Tra musica e teatro, piccoli esseri si trasformano in grandi narratori del nostro tempo. In scena dal 9 al 12 aprile
Sul palcoscenico del Teatro Vittoria prende vita uno spettacolo originale e fuori dagli schemi: Il Carnevale degli insetti, tratto dall’immaginazione visionaria di Stefano Benni, approda in scena dal 9 al 12 aprile con una proposta che unisce ironia, riflessione e musica dal vivo.
A guidare il pubblico in questo microcosmo sorprendente sono Amanda Sandrelli e Paolo Giovannucci, interpreti capaci di trasformarsi con leggerezza e vivacità in una moltitudine di creature: dagli insetti più umili e trascurati a quelli più familiari e simbolici. Tra movenze acute e tonalità giocose, danno voce a un universo brulicante che raramente trova spazio nella nostra attenzione.
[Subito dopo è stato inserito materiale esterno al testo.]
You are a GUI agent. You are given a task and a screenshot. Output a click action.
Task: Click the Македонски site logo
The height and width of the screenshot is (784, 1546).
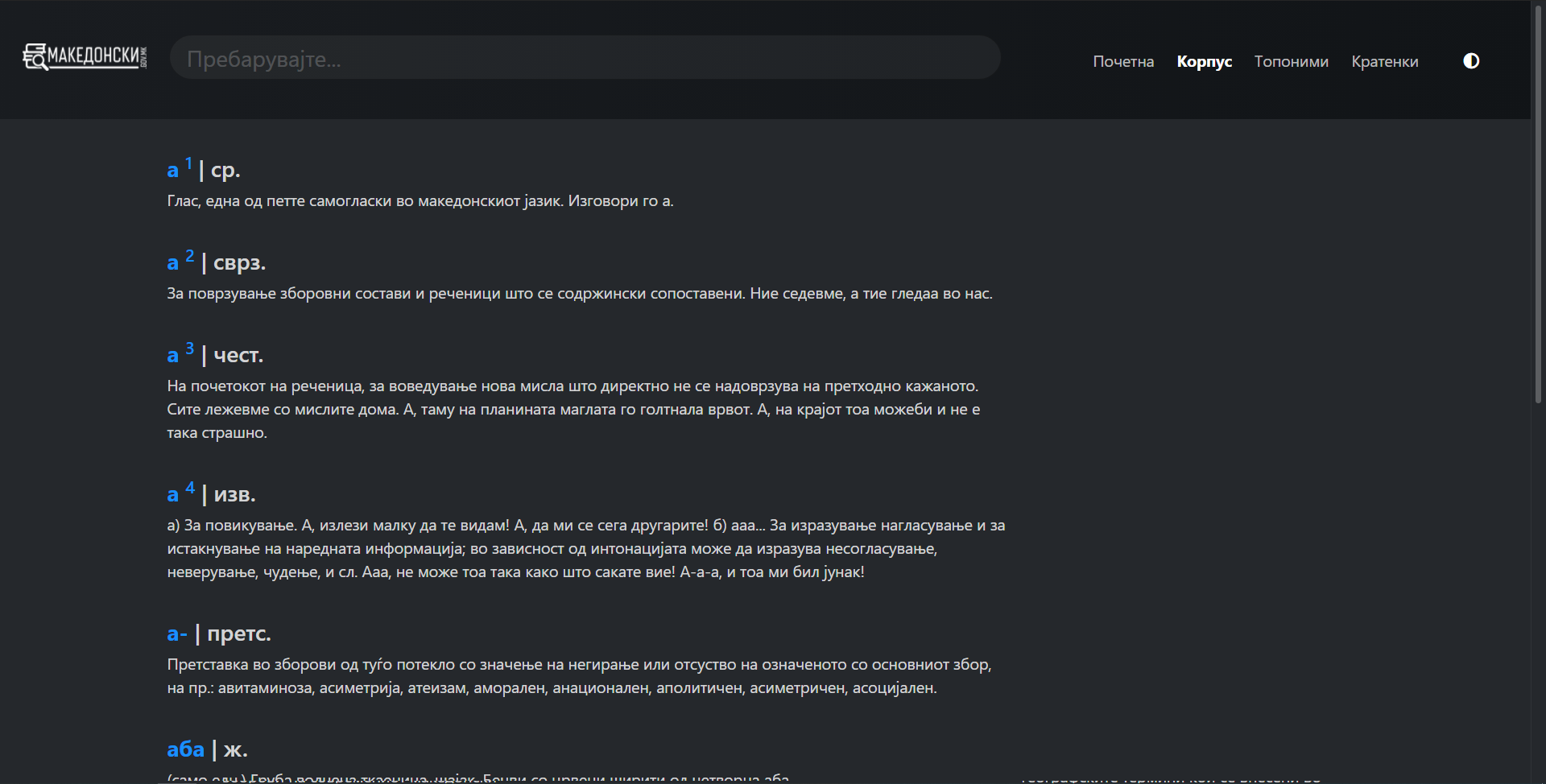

Lo spettacolo, prodotto da Officine della Cultura, si arricchisce della presenza musicale dell’Orchestra Multietnica di Arezzo, diretta da Enrico Fink. I musicisti, provenienti da diversi angoli del mondo, costruiscono un accompagnamento sonoro che amplifica il carattere universale della narrazione, trasformando la scena in un crocevia di linguaggi e culture.
Benni ribalta la prospettiva abituale e invita a guardare la realtà da un punto di vista radicalmente diverso: quello degli insetti. Un cambio di scala che diventa anche un cambio di coscienza. In questo racconto, le creature più piccole – spesso ignorate o eliminate senza esitazione – si rivelano fondamentali per l’equilibrio del pianeta. Il loro destino, suggerisce lo spettacolo, è intrecciato in modo indissolubile con quello dell’uomo.
Tra momenti poetici e punte di sarcasmo, Il Carnevale degli insetti si configura come una riflessione ecologista travestita da favola teatrale. Le storie di api operose, coccinelle eleganti, zanzare insistenti e falene misteriose diventano metafora di una società che fatica a riconoscere il valore della biodiversità, preferendo spesso soluzioni drastiche e distruttive.
Il risultato è uno spettacolo delicato ma incisivo, capace di divertire e al tempo stesso di mettere in discussione le nostre abitudini. Un invito a rallentare, abbassare lo sguardo e scoprire la straordinaria ricchezza nascosta nei dettagli più piccoli. Perché, forse, è proprio lì che si nasconde una chiave per comprendere il futuro del nostro pianeta.